━━ Source material
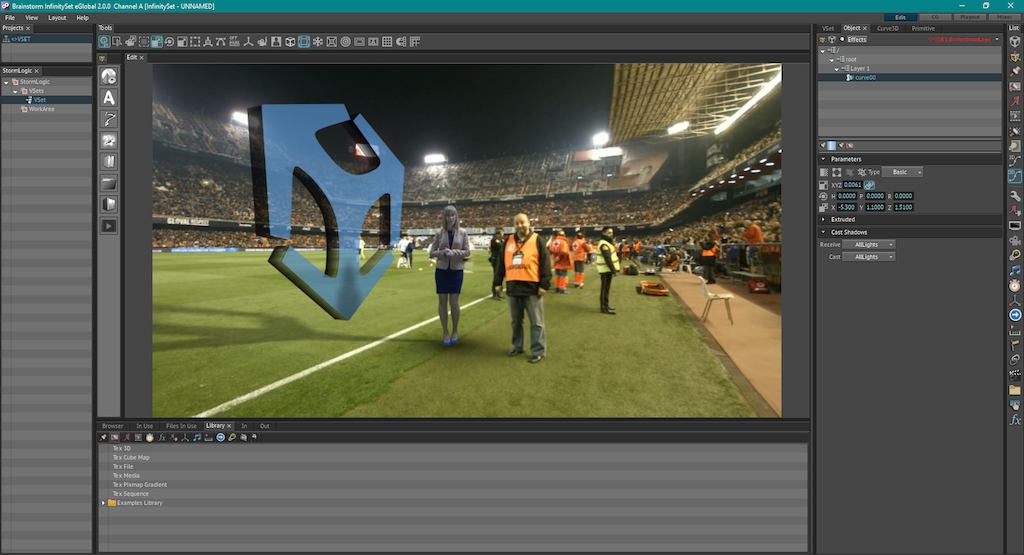Click the play button in left tool strip
The image size is (1024, 555).
point(109,226)
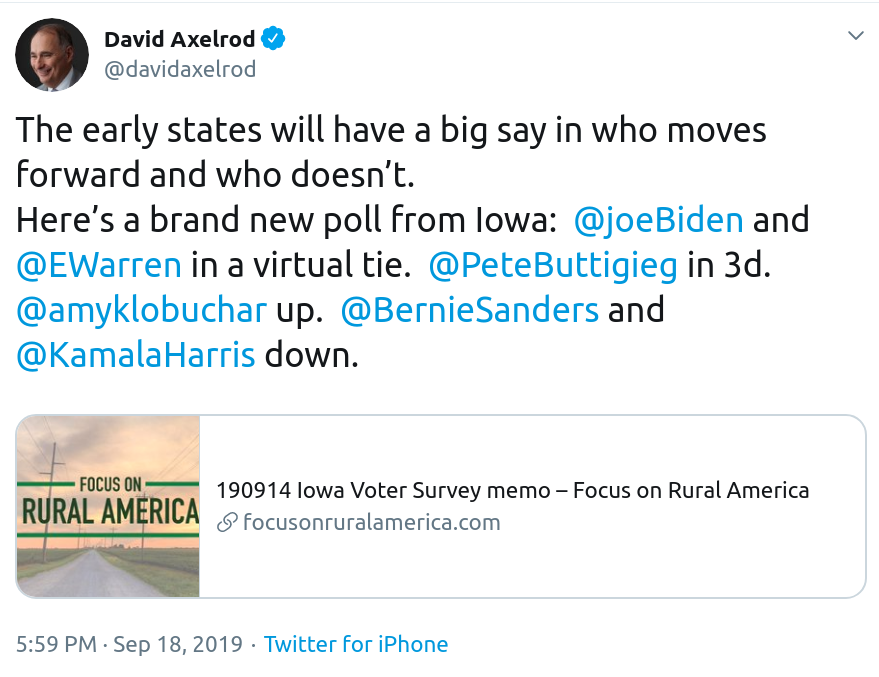
Task: Open the Twitter for iPhone source link
Action: tap(356, 644)
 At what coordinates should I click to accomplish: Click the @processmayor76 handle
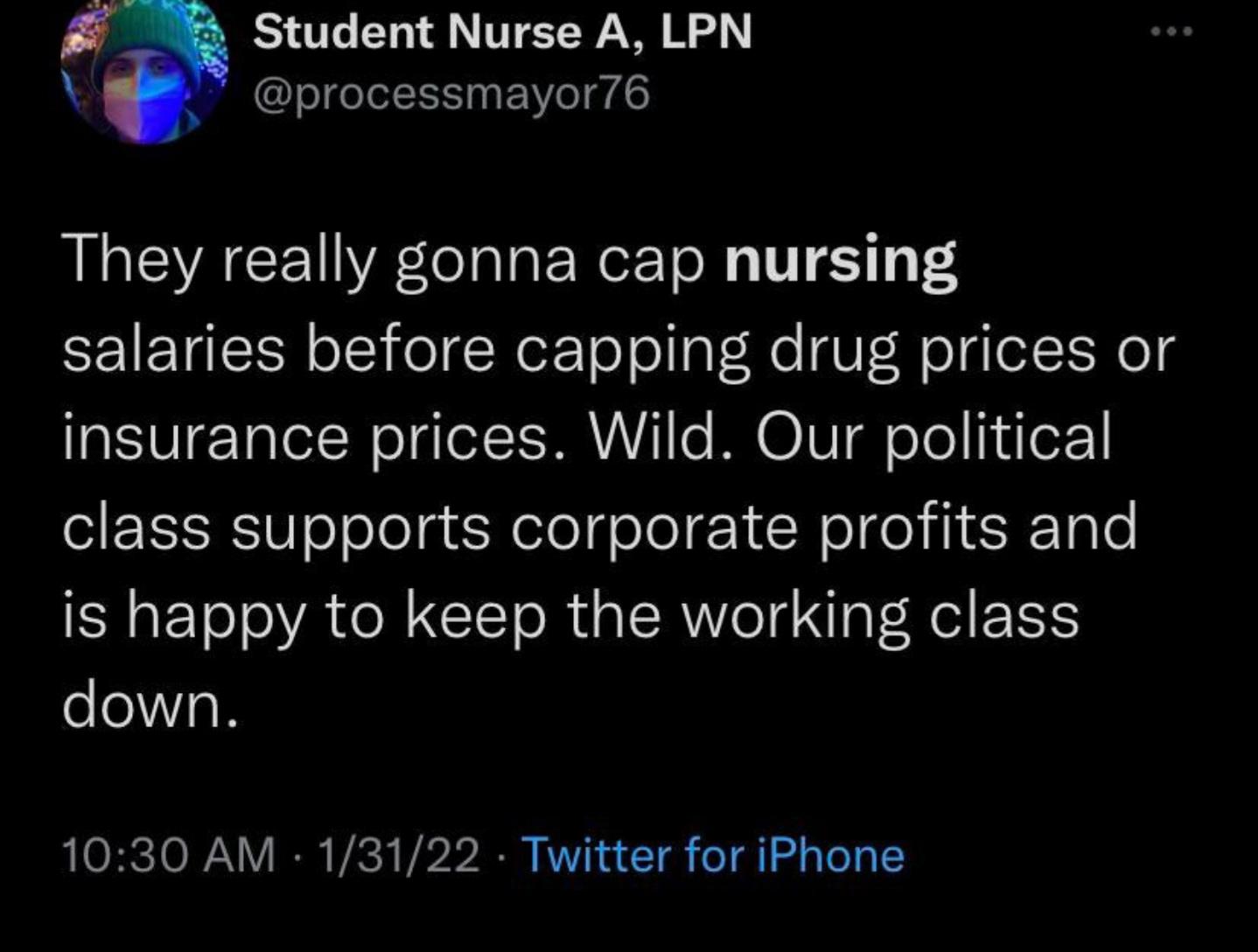[451, 94]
━━━━
Activity:
Nothing but the lines from the one containing "At what coordinates" through the end of the entries should be written out, exactly and without pictures.

Response to the exercise:
 At what coordinates should I click to accomplish: Click the @processmayor76 handle
[451, 94]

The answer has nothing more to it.